▶ **Provided data**
------------------------------------------------

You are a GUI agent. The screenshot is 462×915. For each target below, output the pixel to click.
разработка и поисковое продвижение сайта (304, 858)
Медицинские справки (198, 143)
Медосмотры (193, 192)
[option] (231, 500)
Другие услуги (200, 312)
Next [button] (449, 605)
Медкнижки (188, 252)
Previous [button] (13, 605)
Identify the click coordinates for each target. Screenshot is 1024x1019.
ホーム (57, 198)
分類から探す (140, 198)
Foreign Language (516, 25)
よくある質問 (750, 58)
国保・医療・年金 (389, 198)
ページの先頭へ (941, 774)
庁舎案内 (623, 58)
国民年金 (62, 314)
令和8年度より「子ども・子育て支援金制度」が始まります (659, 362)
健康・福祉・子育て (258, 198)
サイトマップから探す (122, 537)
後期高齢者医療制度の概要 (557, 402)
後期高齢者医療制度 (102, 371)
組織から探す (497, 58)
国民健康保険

------------------------------------------------

▶ **What to produce**
Reproduce all of the items above with every occurrence of "[button]" replaced by "[control]", leaving everything else unchanged.

▶ **In response**
You are a GUI agent. The screenshot is 462×915. For each target below, output the pixel to click.
разработка и поисковое продвижение сайта (304, 858)
Медицинские справки (198, 143)
Медосмотры (193, 192)
[option] (231, 500)
Другие услуги (200, 312)
Next [control] (449, 605)
Медкнижки (188, 252)
Previous [control] (13, 605)
Identify the click coordinates for each target. Screenshot is 1024x1019.
ホーム (57, 198)
分類から探す (140, 198)
Foreign Language (516, 25)
よくある質問 (750, 58)
国保・医療・年金 (389, 198)
ページの先頭へ (941, 774)
庁舎案内 (623, 58)
国民年金 (62, 314)
令和8年度より「子ども・子育て支援金制度」が始まります (659, 362)
健康・福祉・子育て (258, 198)
サイトマップから探す (122, 537)
後期高齢者医療制度の概要 (557, 402)
後期高齢者医療制度 (102, 371)
組織から探す (497, 58)
国民健康保険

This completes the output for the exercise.